#### Supplied material ####

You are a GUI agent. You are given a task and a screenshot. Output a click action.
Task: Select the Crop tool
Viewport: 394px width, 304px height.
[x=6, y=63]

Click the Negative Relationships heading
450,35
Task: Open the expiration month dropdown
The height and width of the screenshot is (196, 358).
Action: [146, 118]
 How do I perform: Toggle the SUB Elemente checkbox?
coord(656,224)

####
#### Supplied material ####

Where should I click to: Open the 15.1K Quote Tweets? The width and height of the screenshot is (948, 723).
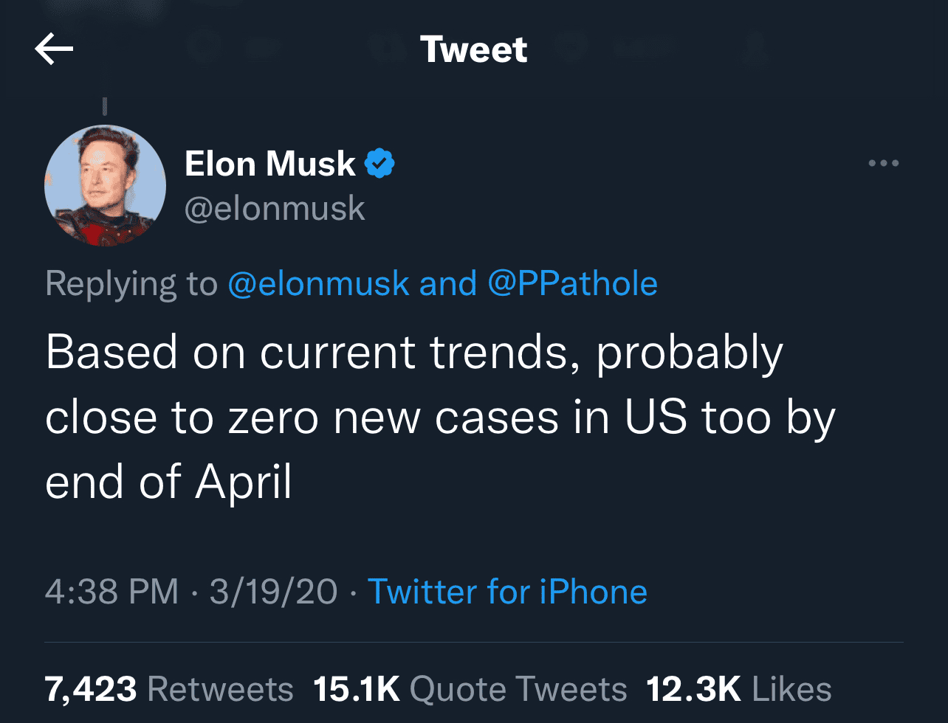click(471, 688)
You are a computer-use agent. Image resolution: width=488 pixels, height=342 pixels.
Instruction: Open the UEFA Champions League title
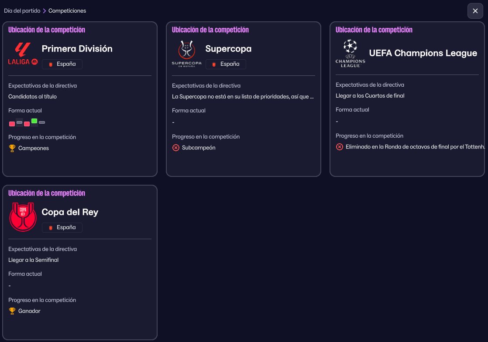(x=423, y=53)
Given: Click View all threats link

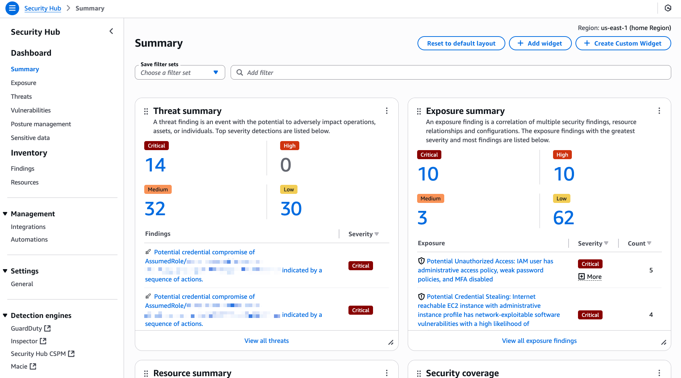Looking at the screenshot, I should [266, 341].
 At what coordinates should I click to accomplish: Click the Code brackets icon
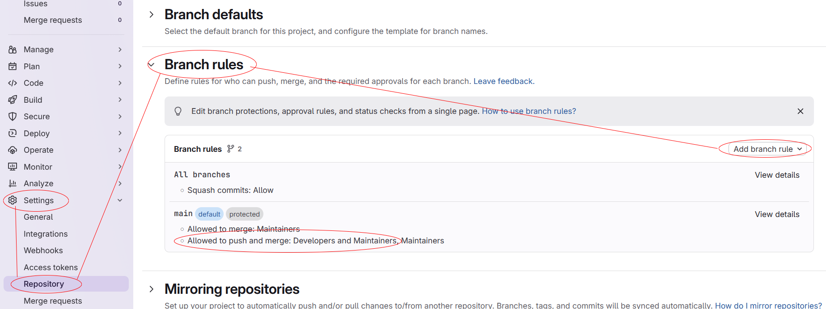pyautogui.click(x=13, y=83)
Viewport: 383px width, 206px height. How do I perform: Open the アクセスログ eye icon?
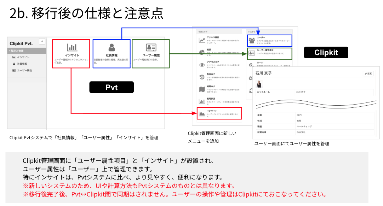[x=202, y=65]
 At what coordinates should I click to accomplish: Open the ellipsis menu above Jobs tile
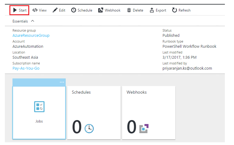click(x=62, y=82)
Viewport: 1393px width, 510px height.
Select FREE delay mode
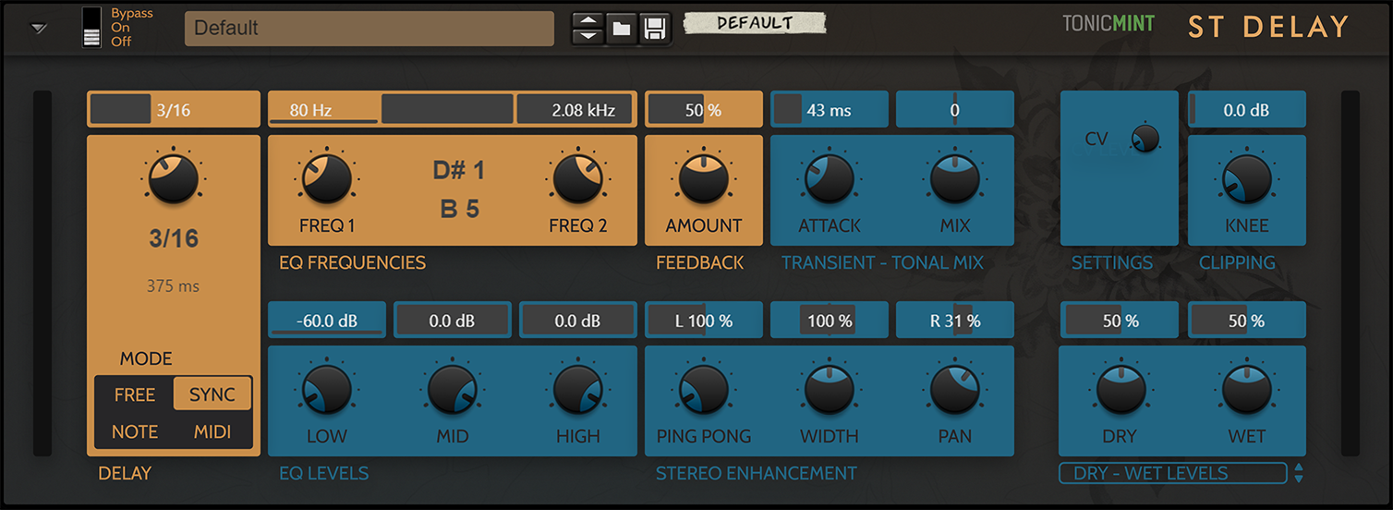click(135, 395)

####
#### Supplied material ####

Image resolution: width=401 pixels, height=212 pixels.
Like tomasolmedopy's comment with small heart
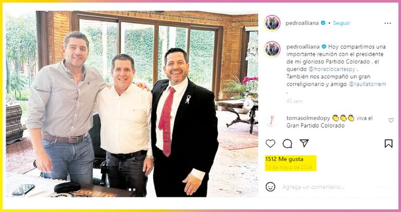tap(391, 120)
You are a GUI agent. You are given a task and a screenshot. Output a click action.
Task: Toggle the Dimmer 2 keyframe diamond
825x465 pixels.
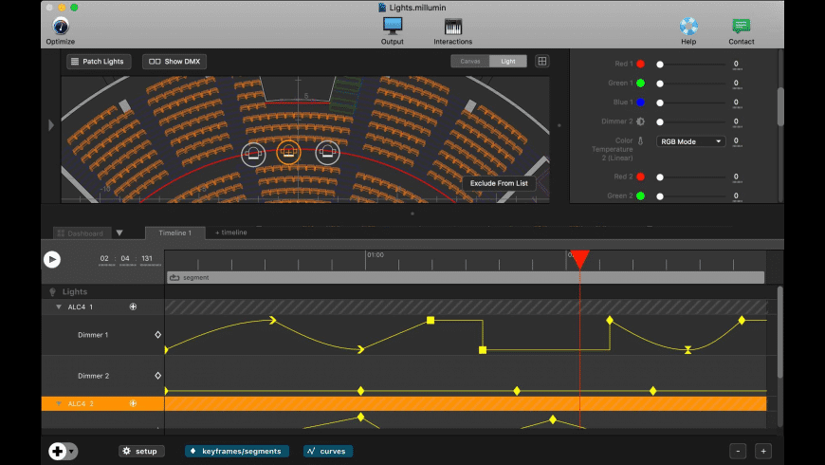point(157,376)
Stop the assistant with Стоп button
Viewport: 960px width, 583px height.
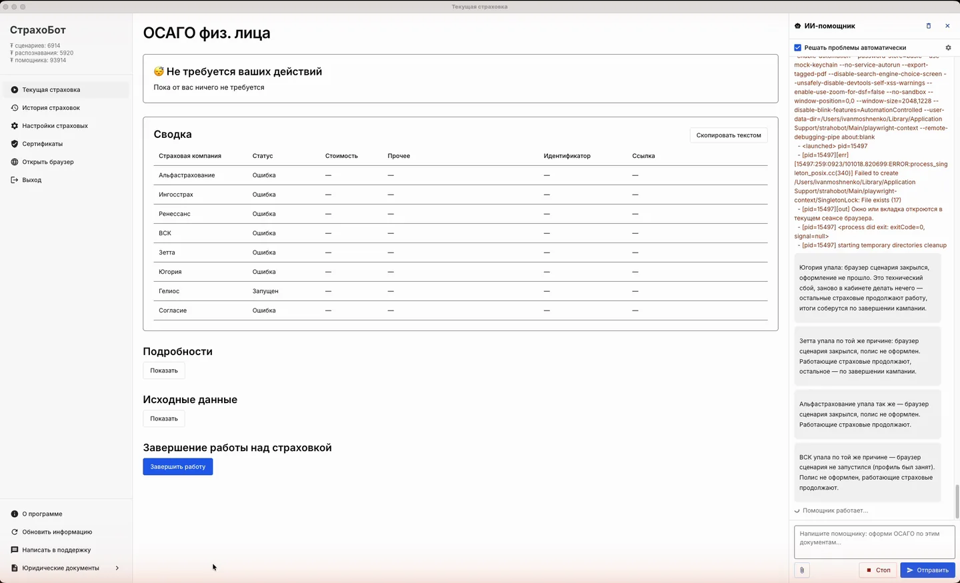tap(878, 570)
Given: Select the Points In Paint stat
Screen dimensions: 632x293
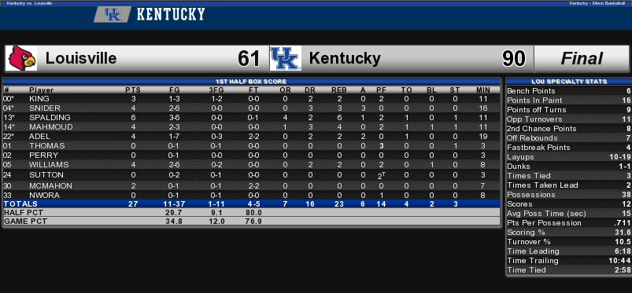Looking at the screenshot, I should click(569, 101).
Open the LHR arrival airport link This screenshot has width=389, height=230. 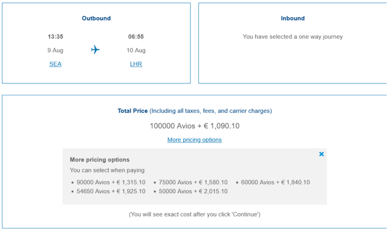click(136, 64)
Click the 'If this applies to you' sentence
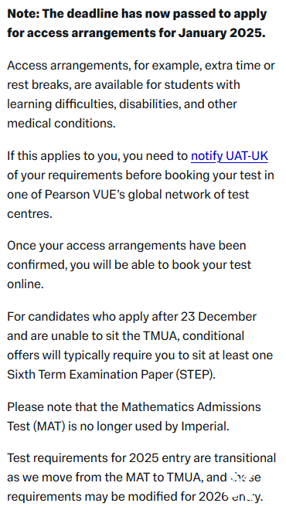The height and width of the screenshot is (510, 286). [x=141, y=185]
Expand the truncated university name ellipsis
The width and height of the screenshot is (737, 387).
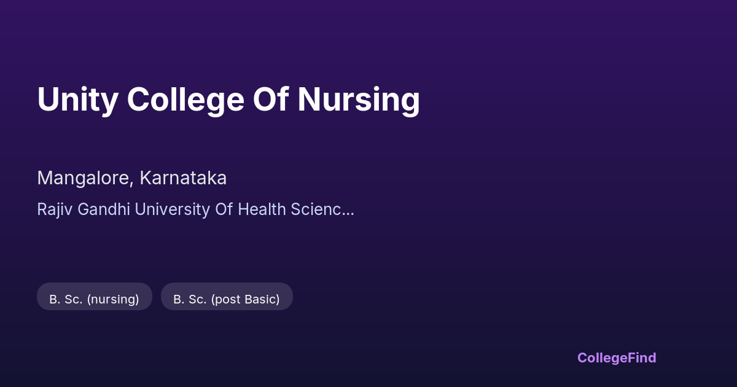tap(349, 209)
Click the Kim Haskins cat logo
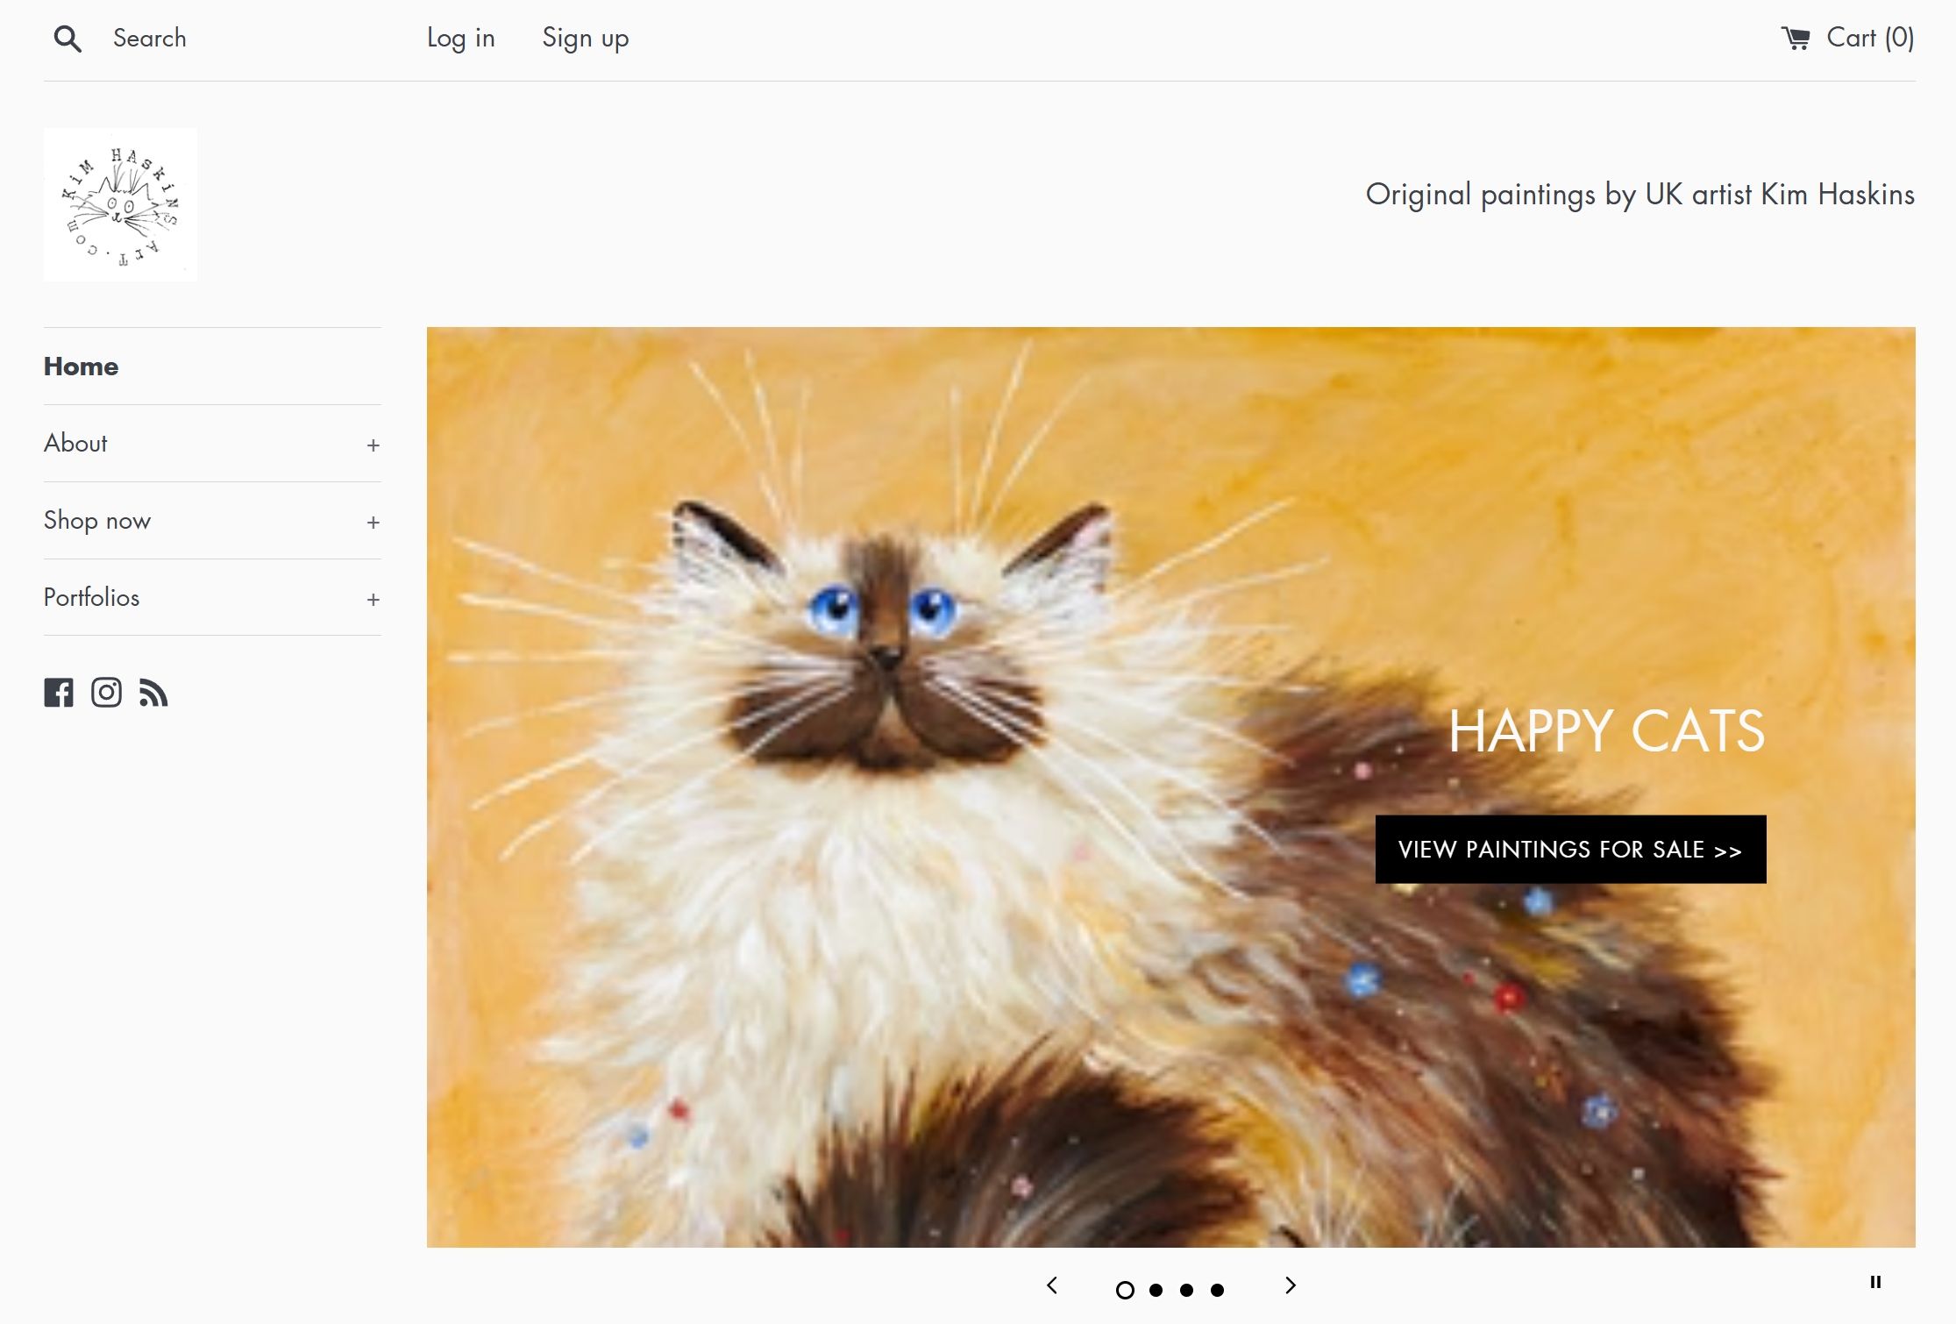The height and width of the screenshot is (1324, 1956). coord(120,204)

####

### Aim of the task
Find the word "Image" in the entries. Copy each line that holds it.

### Solution below
You are a computer-use agent. Image resolution: width=488 pixels, height=342 pixels.
Image resolution: width=401 pixels, height=212 pixels.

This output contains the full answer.